Data Deposit Box instead of data portability

Submitted by brad on Mon, 2008-05-05 21:08

Topic:

Tags:

I've been ranting of late about the dangers inherent in "Data Portability" which I would like to rename as BEPSI to avoid the motherhood word "portability" for something that really has a strong dark side as well as its light side.

But it's also important to come up with an alternative. I think the best alternative may lie in what I would call a "data deposit box" (formerly "data hosting.") It's a layered system, with a data layer and an application layer on top. Instead of copying the data to the applications, bring the applications to the data.

A data deposit box approach has your personal data stored on a server chosen by you. That server's duty is not to exploit your data, but rather to protect it. That's what you're paying for.

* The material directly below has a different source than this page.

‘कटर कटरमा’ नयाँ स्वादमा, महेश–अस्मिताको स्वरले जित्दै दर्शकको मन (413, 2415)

Legally, you "own" it, either directly, or in the same sense as you have legal rights when renting an apartment -- or a safety deposit box.

Your data box's job is to perform actions on your data. Rather than giving copies of your data out to a thousand companies (the Facebook and Data Portability approach) you host the data and perform actions on it, programmed by those companies who are developing useful social applications.

As such, you don't join a site like Facebook or LinkedIn. Rather, companies like those build applications and application containers which can run on your data. They don't get the data, rather they write code that works with the data and runs in a protected sandbox on your data host -- and then displays the results directly to you.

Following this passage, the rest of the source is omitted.